» **Task instructions**
Apart from the pictures, every entry must be retyped exactly.
**** The input
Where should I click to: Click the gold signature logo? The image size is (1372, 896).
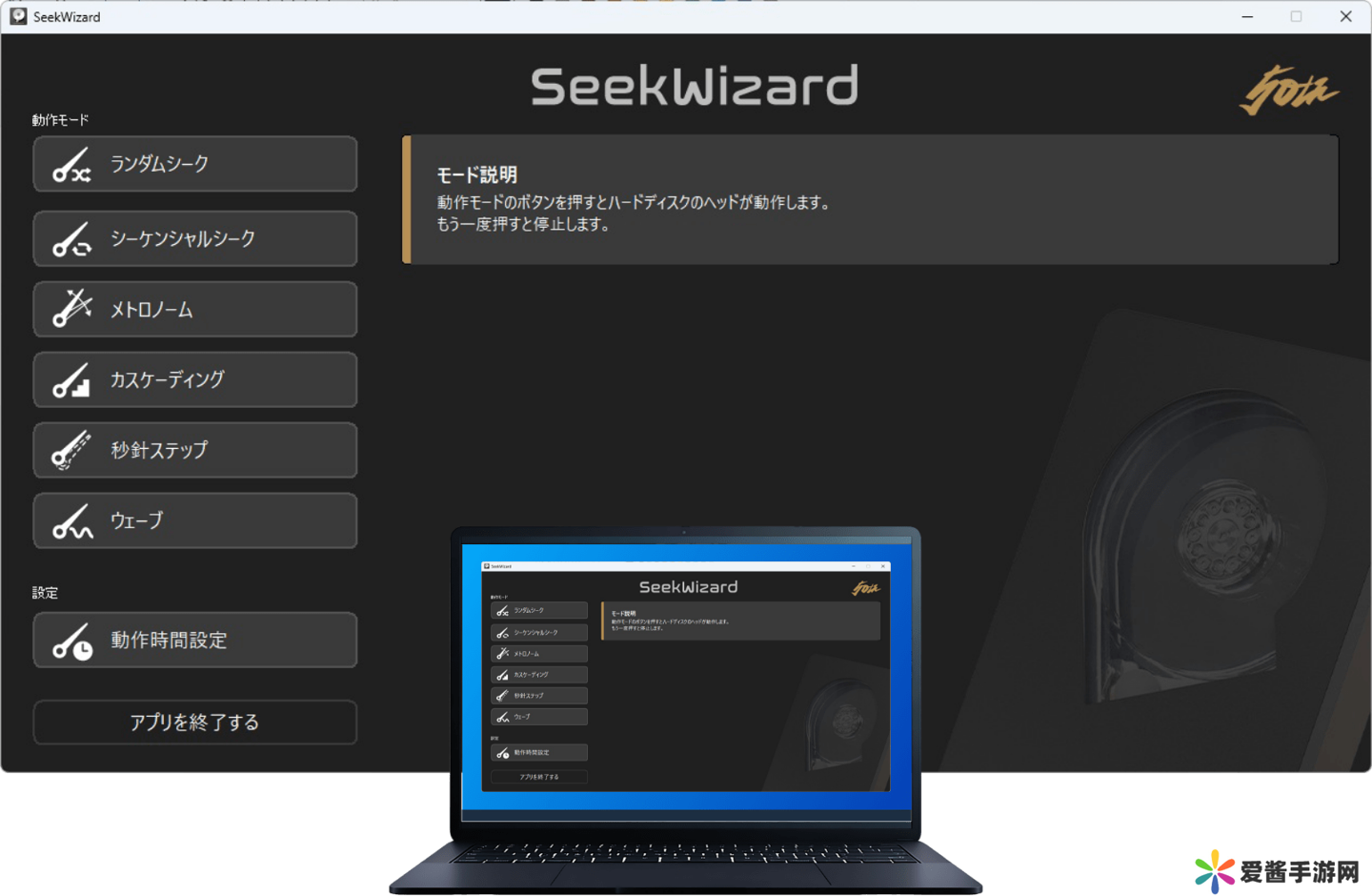point(1288,91)
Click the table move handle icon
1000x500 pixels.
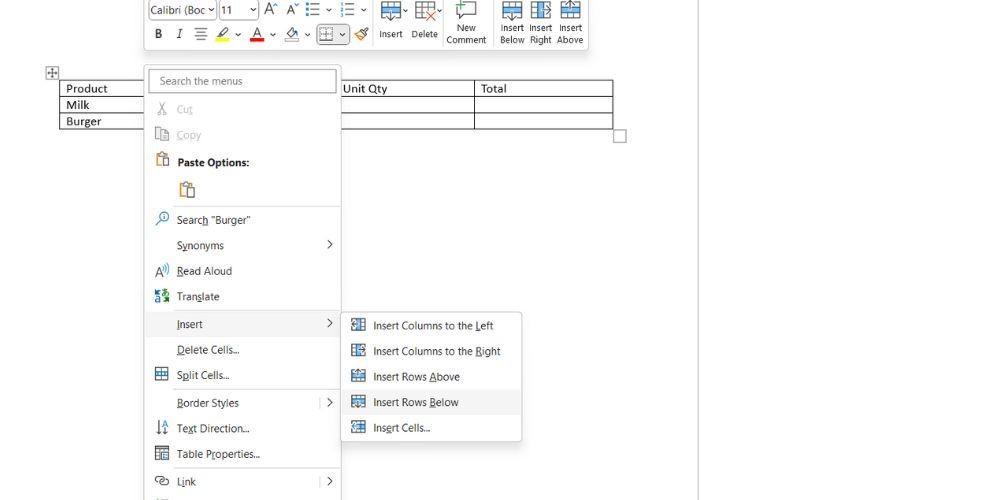52,73
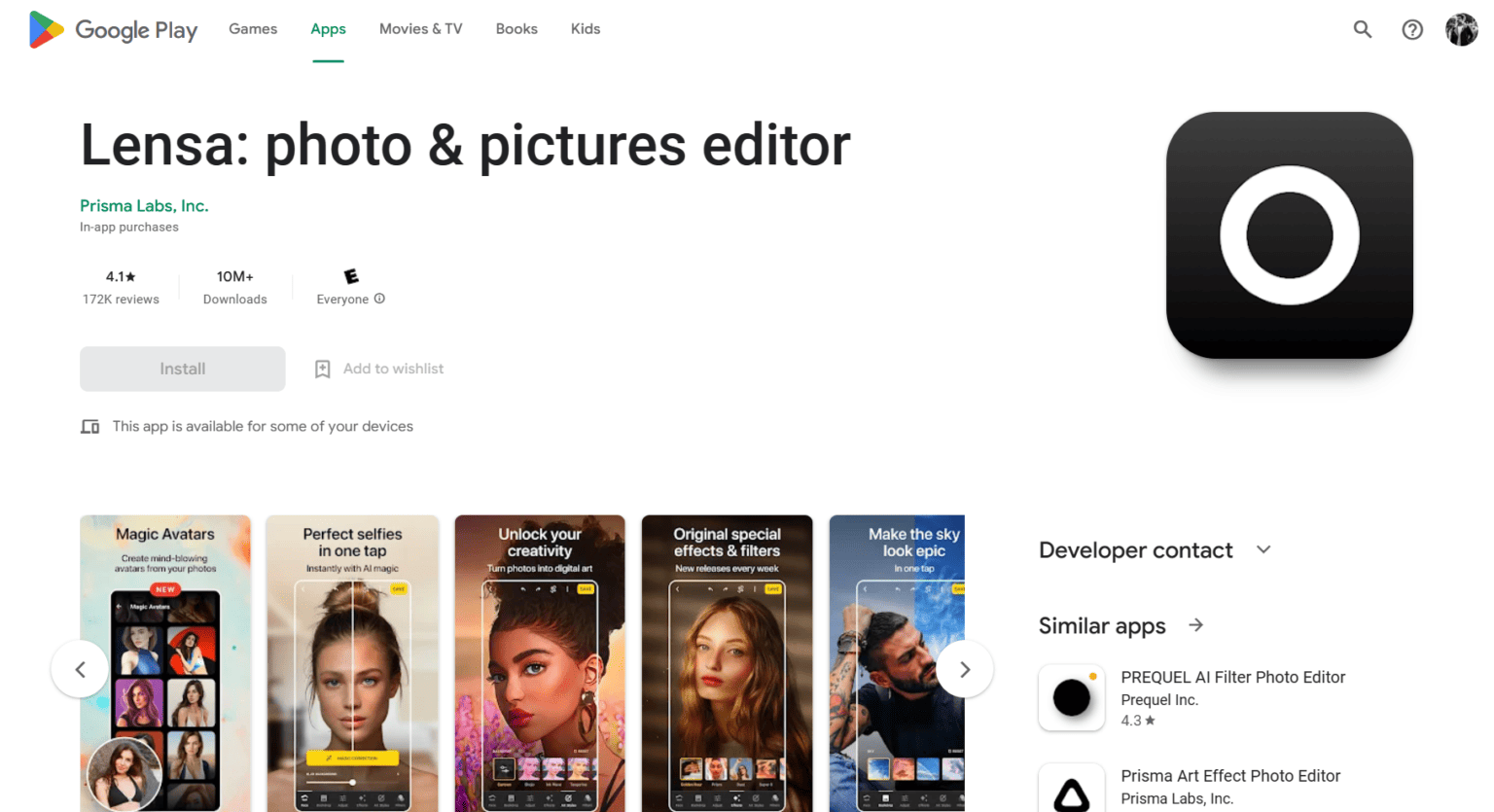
********
» **Response below**
Where should I click to: Click the gold signature logo? The image size is (1372, 896).
point(1288,91)
Click the table move handle icon
1000x500 pixels.
52,73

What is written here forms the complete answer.